Below are the entries. Transcribe exactly the lines from the one with "Screen dimensions: 915x614" through the one with "Task: Select the 'anh ơi' message bubble", ends included, and leave out all others.

***** Material for the task

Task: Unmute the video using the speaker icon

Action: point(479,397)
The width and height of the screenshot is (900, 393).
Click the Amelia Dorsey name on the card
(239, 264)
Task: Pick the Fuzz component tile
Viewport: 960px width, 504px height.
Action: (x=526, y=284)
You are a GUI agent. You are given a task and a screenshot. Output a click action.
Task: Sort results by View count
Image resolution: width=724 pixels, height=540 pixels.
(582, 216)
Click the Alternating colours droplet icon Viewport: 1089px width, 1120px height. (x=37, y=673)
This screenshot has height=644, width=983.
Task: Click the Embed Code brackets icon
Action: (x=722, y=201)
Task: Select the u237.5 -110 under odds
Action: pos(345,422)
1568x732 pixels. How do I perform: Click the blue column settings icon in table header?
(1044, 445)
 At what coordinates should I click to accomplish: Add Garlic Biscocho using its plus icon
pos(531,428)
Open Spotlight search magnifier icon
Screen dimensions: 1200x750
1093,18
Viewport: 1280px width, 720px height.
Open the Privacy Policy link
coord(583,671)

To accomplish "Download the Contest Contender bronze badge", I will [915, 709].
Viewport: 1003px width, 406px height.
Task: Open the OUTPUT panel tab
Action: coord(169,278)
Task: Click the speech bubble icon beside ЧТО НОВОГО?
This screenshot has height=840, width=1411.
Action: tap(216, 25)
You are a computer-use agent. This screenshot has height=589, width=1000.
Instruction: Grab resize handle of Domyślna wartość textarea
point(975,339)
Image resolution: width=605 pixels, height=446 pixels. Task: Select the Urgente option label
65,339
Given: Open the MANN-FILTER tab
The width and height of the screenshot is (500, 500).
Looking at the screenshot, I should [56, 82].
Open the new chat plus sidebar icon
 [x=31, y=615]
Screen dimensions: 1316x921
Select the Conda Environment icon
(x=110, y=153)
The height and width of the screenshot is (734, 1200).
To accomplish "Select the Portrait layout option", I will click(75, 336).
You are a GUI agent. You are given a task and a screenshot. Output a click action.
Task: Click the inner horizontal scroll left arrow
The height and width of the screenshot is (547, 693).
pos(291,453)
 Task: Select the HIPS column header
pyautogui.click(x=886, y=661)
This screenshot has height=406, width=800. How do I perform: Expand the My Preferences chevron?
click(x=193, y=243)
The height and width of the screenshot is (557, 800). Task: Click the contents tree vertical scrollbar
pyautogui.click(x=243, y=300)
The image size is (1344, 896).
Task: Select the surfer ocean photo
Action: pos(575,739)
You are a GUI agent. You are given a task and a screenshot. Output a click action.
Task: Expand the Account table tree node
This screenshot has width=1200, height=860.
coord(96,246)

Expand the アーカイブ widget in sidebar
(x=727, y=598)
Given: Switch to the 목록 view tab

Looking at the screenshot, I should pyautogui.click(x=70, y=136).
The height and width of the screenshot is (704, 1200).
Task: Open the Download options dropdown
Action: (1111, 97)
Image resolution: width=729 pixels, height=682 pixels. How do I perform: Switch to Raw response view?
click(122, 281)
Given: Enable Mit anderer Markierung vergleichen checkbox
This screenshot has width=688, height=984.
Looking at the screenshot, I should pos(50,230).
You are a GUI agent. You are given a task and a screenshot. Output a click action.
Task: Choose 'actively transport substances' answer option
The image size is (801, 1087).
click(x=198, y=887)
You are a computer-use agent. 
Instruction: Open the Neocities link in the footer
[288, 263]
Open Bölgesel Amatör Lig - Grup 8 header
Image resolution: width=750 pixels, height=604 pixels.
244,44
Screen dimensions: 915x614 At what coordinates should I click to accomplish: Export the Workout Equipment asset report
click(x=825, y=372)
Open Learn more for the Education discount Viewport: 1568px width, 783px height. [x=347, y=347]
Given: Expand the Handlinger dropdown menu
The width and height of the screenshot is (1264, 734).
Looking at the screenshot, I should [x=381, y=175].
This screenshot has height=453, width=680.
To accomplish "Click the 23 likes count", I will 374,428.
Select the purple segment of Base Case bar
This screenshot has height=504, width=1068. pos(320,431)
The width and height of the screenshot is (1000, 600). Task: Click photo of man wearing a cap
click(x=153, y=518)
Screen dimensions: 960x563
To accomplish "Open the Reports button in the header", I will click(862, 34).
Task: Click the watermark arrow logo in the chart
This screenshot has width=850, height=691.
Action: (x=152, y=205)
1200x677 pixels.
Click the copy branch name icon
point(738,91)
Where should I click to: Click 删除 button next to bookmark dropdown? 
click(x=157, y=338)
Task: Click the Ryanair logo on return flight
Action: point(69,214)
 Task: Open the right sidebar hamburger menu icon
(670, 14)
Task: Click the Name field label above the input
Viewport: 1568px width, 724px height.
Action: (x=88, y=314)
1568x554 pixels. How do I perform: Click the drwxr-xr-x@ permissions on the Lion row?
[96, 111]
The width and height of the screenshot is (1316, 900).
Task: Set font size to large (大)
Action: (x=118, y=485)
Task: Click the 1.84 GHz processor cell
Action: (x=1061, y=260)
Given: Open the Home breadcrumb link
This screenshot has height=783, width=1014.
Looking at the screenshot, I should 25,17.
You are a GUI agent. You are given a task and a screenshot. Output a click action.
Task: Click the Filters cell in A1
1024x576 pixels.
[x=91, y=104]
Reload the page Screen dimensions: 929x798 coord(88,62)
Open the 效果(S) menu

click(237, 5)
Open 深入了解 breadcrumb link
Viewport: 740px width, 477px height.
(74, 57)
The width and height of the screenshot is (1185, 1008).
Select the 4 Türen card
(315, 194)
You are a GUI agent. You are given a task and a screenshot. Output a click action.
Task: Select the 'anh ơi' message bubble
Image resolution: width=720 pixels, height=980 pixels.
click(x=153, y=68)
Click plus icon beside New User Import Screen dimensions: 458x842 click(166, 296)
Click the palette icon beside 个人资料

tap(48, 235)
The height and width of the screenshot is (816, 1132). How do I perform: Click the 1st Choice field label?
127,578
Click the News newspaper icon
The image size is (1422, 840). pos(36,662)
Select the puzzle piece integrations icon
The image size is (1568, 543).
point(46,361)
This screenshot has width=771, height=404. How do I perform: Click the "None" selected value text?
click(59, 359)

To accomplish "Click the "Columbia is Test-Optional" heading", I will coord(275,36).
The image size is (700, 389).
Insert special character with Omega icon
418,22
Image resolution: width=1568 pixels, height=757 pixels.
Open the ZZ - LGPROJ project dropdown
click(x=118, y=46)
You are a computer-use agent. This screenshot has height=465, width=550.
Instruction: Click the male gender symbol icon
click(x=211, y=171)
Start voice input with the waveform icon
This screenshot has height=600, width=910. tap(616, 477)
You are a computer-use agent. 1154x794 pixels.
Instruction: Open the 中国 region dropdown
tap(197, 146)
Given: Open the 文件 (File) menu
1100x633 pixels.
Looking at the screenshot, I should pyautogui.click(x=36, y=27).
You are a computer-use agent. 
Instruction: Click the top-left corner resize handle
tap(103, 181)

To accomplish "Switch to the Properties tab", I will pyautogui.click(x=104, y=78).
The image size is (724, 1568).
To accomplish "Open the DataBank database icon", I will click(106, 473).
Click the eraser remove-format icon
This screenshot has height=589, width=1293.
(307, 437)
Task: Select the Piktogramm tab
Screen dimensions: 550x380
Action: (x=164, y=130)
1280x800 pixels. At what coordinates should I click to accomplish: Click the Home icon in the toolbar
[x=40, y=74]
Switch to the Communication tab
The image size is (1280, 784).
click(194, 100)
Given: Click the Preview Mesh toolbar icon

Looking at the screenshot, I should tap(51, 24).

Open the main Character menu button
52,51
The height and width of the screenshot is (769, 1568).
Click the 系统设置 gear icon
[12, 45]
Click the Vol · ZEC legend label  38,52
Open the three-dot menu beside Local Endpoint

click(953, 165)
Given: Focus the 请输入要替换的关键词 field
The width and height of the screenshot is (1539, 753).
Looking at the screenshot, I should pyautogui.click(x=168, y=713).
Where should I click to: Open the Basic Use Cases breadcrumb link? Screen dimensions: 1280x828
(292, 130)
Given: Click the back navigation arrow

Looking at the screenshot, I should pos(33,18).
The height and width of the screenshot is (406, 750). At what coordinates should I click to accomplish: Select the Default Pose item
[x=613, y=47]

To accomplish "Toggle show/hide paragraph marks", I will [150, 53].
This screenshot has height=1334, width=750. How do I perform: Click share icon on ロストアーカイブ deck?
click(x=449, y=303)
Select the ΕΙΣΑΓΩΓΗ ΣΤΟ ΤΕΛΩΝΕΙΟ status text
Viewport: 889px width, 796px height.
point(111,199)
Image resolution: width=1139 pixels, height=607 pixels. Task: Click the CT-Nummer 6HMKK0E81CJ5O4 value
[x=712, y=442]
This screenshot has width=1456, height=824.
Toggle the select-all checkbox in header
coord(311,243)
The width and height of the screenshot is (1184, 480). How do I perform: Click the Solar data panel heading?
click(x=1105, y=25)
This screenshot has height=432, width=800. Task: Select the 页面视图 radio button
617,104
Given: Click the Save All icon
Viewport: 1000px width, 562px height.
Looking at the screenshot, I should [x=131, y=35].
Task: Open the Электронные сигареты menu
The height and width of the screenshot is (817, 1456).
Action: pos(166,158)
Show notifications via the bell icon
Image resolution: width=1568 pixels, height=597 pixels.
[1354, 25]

**********

* [Problem solution]:
Screen dimensions: 915x614 At what coordinates should I click to accomplish: Export the Workout Equipment asset report
click(x=825, y=372)
Open Learn more for the Education discount Viewport: 1568px width, 783px height. [x=347, y=347]
Given: Expand the Handlinger dropdown menu
The width and height of the screenshot is (1264, 734).
Looking at the screenshot, I should [x=381, y=175].
This screenshot has height=453, width=680.
To accomplish "Click the 23 likes count", I will 374,428.
Select the purple segment of Base Case bar
This screenshot has height=504, width=1068. pos(320,431)
The width and height of the screenshot is (1000, 600). Task: Click photo of man wearing a cap
click(x=153, y=518)
Screen dimensions: 960x563
To accomplish "Open the Reports button in the header", I will click(862, 34).
Task: Click the watermark arrow logo in the chart
This screenshot has width=850, height=691.
Action: (x=152, y=205)
1200x677 pixels.
Click the copy branch name icon
point(738,91)
Where should I click to: Click 删除 button next to bookmark dropdown? 
click(x=157, y=338)
Task: Click the Ryanair logo on return flight
Action: point(69,214)
 Task: Open the right sidebar hamburger menu icon
(670, 14)
Task: Click the Name field label above the input
Viewport: 1568px width, 724px height.
Action: (x=88, y=314)
1568x554 pixels. How do I perform: Click the drwxr-xr-x@ permissions on the Lion row?
[96, 111]
The width and height of the screenshot is (1316, 900).
Task: Set font size to large (大)
Action: (x=118, y=485)
Task: Click the 1.84 GHz processor cell
Action: (x=1061, y=260)
Given: Open the Home breadcrumb link
This screenshot has height=783, width=1014.
Looking at the screenshot, I should 25,17.
You are a GUI agent. You are given a task and a screenshot. Output a click action.
Task: Click the Filters cell in A1
1024x576 pixels.
[x=91, y=104]
Reload the page Screen dimensions: 929x798 coord(88,62)
Open the 效果(S) menu

click(237, 5)
Open 深入了解 breadcrumb link
Viewport: 740px width, 477px height.
(74, 57)
The width and height of the screenshot is (1185, 1008).
Select the 4 Türen card
(315, 194)
You are a GUI agent. You are given a task and a screenshot. Output a click action.
Task: Select the 'anh ơi' message bubble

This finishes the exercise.